Home

Awesome

Summary

The Swedish-Talbanken treebank is based on Talbanken, a treebank developed at Lund University in the 1970s.

Introduction

The Swedish-Talbanken treebank is a conversion of the Prose section of Talbanken (Einarsson, 1976), originally annotated by a team led by Ulf Teleman at Lund University according to the MAMBA annotation scheme (Teleman, 1974). It consists of roughly 6,000 sentences and 95,000 tokens taken from a variety of informative text genres, including textbooks, information brochures, and newspaper articles. The syntactic annotation is converted directly from the original MAMBA annotation, while the morphological annotation is based on the reannotation performed when incorporating Talbanken into the Swedish Treebank (Nivre and Megyesi, 2007). Tokenization mostly follows the standard of the Stockholm-Umeå Corpus, Version 2.0 (2006), and lemmatization is based on Saldo (Borin et al., 2008).

Acknowledgments

The new conversion has been performed by Joakim Nivre and Aaron Smith at Uppsala University. We thank everyone who has been involved in previous conversion efforts at Växjö University and Uppsala University, including Bengt Dahlqvist, Sofia Gustafson-Capkova, Johan Hall, Anna Sågvall Hein, Beáta Megyesi, Jens Nilsson, and Filip Salomonsson. Special thanks also to Lars Borin and Markus Forsberg at Språkbanken for help with the lemmatization. Finally, we owe a huge debt to the team who produced the original treebank in the 1970s.

References

Data Splits

The test set (sv-ud-test.conllu) is the standard test set from the Swedish Treebank, which is a balanced sample of complete documents from different parts of the treebank.

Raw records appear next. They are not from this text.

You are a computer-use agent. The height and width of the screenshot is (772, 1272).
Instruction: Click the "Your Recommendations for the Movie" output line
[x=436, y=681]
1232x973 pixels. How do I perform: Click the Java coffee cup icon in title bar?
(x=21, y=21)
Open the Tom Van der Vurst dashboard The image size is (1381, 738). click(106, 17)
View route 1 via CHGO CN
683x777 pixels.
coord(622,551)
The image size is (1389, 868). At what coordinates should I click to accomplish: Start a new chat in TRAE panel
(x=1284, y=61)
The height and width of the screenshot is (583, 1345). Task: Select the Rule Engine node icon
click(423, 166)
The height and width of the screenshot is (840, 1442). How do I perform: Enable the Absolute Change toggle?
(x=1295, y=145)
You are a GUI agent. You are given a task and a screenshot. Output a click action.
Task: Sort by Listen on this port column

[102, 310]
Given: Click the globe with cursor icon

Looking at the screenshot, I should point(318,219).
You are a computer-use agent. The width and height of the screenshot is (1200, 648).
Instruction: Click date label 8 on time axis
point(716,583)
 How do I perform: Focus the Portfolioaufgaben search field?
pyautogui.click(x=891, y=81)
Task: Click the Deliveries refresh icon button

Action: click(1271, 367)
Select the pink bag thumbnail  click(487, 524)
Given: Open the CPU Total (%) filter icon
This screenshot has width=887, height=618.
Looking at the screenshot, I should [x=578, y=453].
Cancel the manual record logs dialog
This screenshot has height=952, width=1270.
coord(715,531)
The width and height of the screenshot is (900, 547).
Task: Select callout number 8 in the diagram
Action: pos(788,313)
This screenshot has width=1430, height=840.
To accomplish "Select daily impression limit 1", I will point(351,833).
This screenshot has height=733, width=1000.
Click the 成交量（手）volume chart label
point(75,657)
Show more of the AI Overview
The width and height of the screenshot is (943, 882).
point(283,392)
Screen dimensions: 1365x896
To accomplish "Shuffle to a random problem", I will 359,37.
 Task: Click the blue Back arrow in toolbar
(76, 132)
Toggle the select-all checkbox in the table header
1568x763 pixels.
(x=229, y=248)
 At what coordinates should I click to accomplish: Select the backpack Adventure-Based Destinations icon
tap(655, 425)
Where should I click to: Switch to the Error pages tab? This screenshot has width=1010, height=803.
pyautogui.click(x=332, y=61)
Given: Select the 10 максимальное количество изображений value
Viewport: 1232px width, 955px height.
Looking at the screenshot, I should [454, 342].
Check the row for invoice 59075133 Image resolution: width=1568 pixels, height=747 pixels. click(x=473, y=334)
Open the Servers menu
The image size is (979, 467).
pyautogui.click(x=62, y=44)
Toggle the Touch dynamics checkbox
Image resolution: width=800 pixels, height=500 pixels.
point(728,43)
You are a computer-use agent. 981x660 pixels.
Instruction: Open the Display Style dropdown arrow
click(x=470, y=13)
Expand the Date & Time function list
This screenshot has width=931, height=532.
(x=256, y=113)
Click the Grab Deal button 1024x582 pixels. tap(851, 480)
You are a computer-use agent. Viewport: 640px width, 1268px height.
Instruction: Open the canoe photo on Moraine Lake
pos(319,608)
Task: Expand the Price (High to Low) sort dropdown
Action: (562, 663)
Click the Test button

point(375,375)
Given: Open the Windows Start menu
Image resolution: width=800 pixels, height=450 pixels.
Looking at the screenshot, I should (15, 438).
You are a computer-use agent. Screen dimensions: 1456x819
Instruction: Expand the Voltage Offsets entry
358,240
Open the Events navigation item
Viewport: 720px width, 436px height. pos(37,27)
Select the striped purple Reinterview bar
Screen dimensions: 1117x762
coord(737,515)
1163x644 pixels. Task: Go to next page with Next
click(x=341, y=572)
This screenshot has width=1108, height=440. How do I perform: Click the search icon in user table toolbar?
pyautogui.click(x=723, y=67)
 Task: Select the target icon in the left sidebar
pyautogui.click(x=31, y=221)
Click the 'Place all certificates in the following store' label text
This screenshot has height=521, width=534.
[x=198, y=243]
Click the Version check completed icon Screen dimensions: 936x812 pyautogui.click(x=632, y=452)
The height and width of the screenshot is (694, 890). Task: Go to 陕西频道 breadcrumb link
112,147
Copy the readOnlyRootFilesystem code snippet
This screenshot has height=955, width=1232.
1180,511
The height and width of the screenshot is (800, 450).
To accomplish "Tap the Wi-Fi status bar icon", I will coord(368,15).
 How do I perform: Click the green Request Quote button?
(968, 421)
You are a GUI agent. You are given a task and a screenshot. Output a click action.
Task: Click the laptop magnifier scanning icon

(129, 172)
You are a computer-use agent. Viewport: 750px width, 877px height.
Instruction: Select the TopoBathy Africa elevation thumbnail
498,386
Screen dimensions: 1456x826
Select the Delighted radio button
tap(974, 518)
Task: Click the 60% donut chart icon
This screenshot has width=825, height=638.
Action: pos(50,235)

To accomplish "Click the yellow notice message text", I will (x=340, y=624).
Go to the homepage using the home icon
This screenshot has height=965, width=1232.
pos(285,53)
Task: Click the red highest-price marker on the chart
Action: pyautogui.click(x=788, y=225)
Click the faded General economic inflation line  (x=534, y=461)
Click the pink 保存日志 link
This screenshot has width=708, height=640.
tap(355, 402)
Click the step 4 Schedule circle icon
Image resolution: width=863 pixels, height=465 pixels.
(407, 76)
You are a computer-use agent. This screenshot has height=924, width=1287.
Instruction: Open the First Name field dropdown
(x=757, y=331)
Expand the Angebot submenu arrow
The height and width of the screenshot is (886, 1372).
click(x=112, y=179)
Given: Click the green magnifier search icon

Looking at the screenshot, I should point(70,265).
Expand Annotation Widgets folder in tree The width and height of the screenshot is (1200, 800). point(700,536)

The rest of the treebank has been split by taking the first 90% as the training set (sv-ud-train.conllu) and the last 10% as the development set (sv-ud-dev.conllu).

Document and paragraph boundaries are explicitly represented by comment lines (# newdoc id = DOC_ID, # newpar id = PAR_ID), but genre classification is not available for documents.

Tokenization

The tokenization in the Swedish-Talbanken treebank follows the principles of the Stockholm-Umeå Corpus, Version 2.0 (SUC, 2006), which has become the de facto standard for Swedish tokenization and part-of-speech tagging. This is a straightforward segmentation based on whitespace and punctuation, but the following special cases deserve to be mentioned:

The Swedish-Talbanken treebank contains the following tokens with spaces (all abbreviations):

Bl a bl a d v s e d f n fr o m Fr o m m fl m m o s v s k t ex t o m t v

The Swedish-Talbanken treebank does not contain multiword tokens.

Morphology

The morphological annotation in the Swedish-Talbanken treebank follows the general guidelines and does not add any language-specific features. The language-specific tags (including features) follow the guidelines of the Stockholm-Umeå Corpus.

The mapping from language-specific tags and features to universal tags and features was done automatically. We are not aware of any remaining errors or inconsistences but the mapping has not been validated manually.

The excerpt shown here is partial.